This article builds on top of what was covered in a previous article, “What do you really know about Variables, Data Types and Immutability in JavaScript?”. If you are new to Javascript or still think array’s and objects are immutable, you should really consider reading the previous article before this one.

This article covers, Objects, Arrays, Hash Maps, Linked Lists, Stacks, Queues, Trees, Graphs, Hash-based Data Structures and Set-based Data Structures. However, it's too long to be published on Linkedin, so instead, we'll this article will stop after Stacks. If you'd like to read the full article check it out on medium.

Built-in Data Structures: Array (Array Object), Associative arrays (Objects), and Hashmaps

In a previous article, we went in depth about initializing, storing and retrieving values with both primitive types and non-primitive types like array’s and objects. So this article wont repeat that beyond code comments. Instead, we’ll focus explaining how to create and traverse 2D array’s, complex objects, hashmaps, etc.

Below is code snippet, I’d like to code along to. Here we define these 3 basic types. It’s important to note that in JavaScript, arrays, associative arrays, and hash maps have different characteristics and use cases, even though the terminology might sometimes be used interchangeably.

Now lets compare and contrast each because there are a lot of simularities.

In JavaScript arrays, are ordered, indexed collections of elements. They store elements sequentially, and each element can be accessed using its numeric index, starting from 0. Arrays can store any type of data, such as numbers, strings, objects, or other arrays.

“Associative arrays”, are objects used to store key-value pairs, where keys are strings and values can be any JavaScript data type. Unlike arrays, associative arrays are not ordered collections, and their elements are accessed using keys rather than numeric indexes.

Finally, hash maps using new Map() is a built-in data structure that stores key-value pairs, similar to associative arrays. However, Map objects offer some advantages over plain objects when used as hash maps:

The order of keys in a Map object is preserved, unlike in plain objects.
Keys can be of any data type, including objects or functions, not just strings.
Map objects have a size property that indicates the number of key-value pairs, which is more efficient than calculating the size of a plain object.Basic operations: insertion, deletion, and traversal

Practical Use Cases:
Now that you have an explanation of each, lets provide some practical examples.
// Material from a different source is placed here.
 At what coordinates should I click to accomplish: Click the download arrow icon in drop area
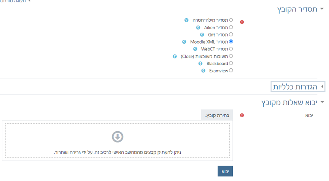coord(118,137)
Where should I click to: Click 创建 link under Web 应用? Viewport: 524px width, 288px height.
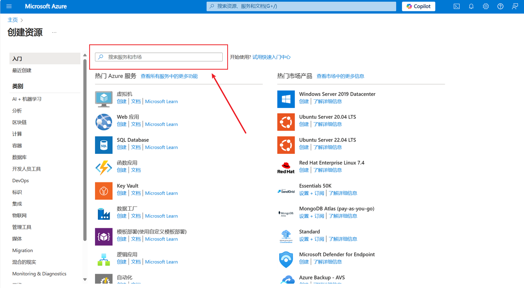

Example 1: Using 2D Arrays / Matrix operations, such as addition, subtraction, or multiplication.

`const matrixA = [
[1, 2],
[3, 4],
];
const matrixB = [
[5, 6],
[7, 8],
];

const matrixSum = matrixA.map((row, rowIndex) =>
row.map((value, colIndex) => value + matrixB[rowIndex][colIndex])
);

//Display the original 2D Array
console.table(matrixA);
console.table(matrixB);

// Display the new 2D Array where the values from both are added
console.table(matrixSum);`

In this example, we have 2 separate 2D Array’s and we add them together.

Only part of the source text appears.